§ **DATA SECTION**
:::::
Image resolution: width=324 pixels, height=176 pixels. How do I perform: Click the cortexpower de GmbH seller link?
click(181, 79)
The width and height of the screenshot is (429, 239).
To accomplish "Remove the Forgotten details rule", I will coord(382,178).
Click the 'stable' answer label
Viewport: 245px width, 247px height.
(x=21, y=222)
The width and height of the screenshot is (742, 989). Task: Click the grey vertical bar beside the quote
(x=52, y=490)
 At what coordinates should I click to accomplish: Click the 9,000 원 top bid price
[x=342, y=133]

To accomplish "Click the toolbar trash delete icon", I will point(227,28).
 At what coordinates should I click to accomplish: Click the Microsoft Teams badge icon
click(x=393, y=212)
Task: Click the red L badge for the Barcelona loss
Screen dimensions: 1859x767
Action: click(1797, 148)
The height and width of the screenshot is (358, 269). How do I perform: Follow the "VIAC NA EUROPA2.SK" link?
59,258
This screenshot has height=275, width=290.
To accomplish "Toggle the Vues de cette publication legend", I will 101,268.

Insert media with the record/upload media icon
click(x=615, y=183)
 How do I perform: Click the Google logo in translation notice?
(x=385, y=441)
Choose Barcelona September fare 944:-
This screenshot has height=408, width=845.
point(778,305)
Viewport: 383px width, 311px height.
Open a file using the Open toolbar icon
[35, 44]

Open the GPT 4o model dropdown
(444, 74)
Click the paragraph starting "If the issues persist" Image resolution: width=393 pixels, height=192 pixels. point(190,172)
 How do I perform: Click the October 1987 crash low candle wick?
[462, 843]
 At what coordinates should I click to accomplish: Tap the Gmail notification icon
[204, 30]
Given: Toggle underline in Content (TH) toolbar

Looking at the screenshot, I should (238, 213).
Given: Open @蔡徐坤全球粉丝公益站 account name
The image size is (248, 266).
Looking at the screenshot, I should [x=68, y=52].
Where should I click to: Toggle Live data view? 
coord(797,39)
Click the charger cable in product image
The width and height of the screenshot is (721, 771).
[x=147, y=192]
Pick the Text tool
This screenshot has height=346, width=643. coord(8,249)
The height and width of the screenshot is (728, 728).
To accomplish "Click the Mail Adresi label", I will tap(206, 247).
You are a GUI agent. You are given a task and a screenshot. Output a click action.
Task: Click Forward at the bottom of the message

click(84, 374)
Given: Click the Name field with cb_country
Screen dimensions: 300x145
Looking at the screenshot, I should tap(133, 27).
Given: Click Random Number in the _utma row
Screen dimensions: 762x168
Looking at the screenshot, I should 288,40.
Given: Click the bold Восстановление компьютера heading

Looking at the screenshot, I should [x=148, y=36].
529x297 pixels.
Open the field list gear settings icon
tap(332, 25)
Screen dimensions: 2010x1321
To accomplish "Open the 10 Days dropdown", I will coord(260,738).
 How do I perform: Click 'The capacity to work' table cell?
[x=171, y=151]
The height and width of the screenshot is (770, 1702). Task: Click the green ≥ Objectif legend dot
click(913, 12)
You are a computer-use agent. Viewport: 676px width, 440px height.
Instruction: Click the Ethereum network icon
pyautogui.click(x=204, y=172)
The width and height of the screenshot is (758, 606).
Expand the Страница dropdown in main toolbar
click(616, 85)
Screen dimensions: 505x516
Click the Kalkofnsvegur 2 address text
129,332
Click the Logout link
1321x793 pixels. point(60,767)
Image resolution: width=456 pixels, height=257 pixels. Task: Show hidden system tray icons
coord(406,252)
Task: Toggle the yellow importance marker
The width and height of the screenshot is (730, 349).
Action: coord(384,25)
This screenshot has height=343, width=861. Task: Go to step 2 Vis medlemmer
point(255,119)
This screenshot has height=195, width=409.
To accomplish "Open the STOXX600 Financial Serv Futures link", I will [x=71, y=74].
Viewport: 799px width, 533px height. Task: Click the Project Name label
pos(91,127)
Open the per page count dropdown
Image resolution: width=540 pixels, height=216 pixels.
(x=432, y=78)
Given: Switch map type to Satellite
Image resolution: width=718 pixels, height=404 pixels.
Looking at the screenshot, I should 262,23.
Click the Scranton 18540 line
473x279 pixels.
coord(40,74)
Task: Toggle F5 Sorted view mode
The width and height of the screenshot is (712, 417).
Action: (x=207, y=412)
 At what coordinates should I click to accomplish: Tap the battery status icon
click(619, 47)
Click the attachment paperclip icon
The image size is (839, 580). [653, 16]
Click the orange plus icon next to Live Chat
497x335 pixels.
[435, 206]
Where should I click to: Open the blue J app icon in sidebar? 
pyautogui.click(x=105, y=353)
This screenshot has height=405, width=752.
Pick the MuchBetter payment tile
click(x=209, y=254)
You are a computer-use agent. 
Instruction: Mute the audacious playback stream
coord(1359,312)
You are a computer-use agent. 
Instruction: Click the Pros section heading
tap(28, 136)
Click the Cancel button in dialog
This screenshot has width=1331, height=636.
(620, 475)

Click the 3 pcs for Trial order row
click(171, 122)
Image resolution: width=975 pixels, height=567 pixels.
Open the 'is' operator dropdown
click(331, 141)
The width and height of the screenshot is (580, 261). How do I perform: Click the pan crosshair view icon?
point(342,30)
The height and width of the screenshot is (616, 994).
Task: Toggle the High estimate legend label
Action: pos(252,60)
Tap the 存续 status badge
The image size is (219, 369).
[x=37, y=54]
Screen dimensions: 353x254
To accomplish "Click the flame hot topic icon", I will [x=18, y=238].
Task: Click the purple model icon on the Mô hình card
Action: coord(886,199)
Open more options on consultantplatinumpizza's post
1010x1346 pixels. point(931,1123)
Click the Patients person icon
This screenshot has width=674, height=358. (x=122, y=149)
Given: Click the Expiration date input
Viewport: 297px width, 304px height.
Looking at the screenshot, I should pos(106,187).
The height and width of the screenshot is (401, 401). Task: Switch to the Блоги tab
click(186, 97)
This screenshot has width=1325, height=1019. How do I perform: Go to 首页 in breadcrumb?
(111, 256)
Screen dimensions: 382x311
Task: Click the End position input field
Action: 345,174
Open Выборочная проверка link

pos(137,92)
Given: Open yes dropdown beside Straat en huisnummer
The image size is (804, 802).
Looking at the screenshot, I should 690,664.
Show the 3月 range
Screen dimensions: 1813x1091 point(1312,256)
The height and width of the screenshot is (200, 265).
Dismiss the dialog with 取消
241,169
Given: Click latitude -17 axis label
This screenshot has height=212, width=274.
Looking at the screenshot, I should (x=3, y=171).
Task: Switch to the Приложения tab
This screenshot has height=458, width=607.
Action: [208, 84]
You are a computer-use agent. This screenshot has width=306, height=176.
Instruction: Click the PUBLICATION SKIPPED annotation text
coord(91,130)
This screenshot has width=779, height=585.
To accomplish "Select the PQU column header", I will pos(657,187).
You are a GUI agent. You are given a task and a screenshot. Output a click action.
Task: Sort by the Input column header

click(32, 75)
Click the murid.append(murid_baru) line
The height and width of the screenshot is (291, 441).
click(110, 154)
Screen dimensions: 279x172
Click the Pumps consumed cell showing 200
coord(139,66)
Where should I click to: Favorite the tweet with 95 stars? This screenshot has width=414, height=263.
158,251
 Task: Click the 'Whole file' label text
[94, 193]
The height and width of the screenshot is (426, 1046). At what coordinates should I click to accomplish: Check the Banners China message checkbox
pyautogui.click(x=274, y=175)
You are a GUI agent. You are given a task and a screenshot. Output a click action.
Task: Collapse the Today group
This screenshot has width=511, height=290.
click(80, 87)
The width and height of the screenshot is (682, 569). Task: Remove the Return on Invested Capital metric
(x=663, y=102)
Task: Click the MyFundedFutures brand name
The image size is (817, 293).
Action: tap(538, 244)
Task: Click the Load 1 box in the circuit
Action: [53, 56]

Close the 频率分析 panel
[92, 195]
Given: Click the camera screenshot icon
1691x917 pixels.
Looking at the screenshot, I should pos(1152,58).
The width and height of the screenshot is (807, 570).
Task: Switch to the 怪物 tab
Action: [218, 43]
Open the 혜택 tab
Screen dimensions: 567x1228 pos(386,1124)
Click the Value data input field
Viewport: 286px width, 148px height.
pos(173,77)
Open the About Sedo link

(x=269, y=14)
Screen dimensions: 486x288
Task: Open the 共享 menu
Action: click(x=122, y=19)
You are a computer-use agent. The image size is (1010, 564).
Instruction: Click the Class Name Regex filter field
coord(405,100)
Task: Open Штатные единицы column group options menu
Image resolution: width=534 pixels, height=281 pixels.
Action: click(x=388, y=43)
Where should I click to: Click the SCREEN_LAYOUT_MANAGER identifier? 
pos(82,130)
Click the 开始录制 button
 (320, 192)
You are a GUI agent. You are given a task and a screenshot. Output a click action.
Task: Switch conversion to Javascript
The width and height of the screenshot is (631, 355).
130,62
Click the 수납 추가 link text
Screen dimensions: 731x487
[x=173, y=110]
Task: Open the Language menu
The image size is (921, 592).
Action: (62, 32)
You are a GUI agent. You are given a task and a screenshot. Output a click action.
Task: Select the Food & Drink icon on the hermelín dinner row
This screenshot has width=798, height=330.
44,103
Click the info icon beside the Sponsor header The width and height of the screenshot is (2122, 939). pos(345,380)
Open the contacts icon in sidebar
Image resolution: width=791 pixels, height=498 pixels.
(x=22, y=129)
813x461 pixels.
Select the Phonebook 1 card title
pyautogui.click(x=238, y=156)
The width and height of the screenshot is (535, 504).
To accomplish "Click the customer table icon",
:::::
§ **ASSIGNED TASK**
Copy, exactly as written, the lines above, beginning with the one that contains "Instruction: Click the Class" and ending with the last.

§ **TASK ANSWER**
Instruction: Click the Class Name Regex filter field
coord(405,100)
Task: Open Штатные единицы column group options menu
Image resolution: width=534 pixels, height=281 pixels.
Action: click(x=388, y=43)
Where should I click to: Click the SCREEN_LAYOUT_MANAGER identifier? 
pos(82,130)
Click the 开始录制 button
 (320, 192)
You are a GUI agent. You are given a task and a screenshot. Output a click action.
Task: Switch conversion to Javascript
The width and height of the screenshot is (631, 355).
130,62
Click the 수납 추가 link text
Screen dimensions: 731x487
[x=173, y=110]
Task: Open the Language menu
The image size is (921, 592).
Action: (62, 32)
You are a GUI agent. You are given a task and a screenshot. Output a click action.
Task: Select the Food & Drink icon on the hermelín dinner row
This screenshot has width=798, height=330.
44,103
Click the info icon beside the Sponsor header The width and height of the screenshot is (2122, 939). pos(345,380)
Open the contacts icon in sidebar
Image resolution: width=791 pixels, height=498 pixels.
(x=22, y=129)
813x461 pixels.
Select the Phonebook 1 card title
pyautogui.click(x=238, y=156)
The width and height of the screenshot is (535, 504).
To accomplish "Click the customer table icon",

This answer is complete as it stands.